Commonwealth v. Carter
The trial court erred by failing to examine the prosecution’s peremptory strikes – exclusion of prospective jurors without reason – of four Black jurors and two jurors perceived to be LGBTQ, denying Carter access to an impartial jury of his peers and subjecting those individual jurors to impermissible discrimination.
Black and Pink MA, the Charles Hamilton Houston Institute for Race and Justice, GLBTQ Legal Advocates & Defenders (GLAD), and Lambda Legal filed a friend-of-the-court brief at the Massachusetts Supreme Judicial Court supporting defendant-appellant Antwan Carter’s call for reversal of a 2010 murder conviction on the basis of improper discrimination in jury selection at his trial.

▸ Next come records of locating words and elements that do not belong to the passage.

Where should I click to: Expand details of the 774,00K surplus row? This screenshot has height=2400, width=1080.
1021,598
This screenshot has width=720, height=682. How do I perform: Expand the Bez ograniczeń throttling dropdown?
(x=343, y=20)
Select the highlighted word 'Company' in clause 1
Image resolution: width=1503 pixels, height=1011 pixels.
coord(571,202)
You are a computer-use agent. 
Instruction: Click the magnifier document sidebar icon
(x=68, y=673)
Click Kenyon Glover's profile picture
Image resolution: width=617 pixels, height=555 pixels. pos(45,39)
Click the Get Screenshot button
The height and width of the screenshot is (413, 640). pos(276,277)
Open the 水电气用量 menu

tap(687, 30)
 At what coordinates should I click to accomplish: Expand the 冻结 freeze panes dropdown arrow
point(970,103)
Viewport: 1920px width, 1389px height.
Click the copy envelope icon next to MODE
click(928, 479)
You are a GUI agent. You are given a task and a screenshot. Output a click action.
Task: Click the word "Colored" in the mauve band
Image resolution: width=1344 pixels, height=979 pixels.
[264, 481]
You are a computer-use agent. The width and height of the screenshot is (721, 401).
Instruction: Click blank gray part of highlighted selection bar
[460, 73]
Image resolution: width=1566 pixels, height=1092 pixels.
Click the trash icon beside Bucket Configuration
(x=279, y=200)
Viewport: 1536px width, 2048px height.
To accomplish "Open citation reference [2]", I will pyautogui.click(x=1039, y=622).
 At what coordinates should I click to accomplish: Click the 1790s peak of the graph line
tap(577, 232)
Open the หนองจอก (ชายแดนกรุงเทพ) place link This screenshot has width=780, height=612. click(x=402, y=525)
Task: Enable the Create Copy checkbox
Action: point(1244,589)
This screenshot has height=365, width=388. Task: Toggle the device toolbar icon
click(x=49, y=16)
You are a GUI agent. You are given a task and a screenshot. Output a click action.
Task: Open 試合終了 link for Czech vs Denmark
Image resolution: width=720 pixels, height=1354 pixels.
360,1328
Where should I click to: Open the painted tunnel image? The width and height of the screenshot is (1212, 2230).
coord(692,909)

The brief asserts that the trial court erred by failing to examine the prosecution’s peremptory strikes – exclusion of prospective jurors without reason – of four Black jurors and two jurors perceived to be LGBTQ, denying Carter access to an impartial jury of his peers and subjecting those individual jurors to impermissible discrimination. The amici organizations argue that peremptory jury strikes based on the presumed sexual orientation of the juror are prohibited under both the Massachusetts and Federal constitutions and that the trial court improperly relied on the inclusion of previously seated Black jurors to justify not examining the prosecution’s strikes of four other Black jurors.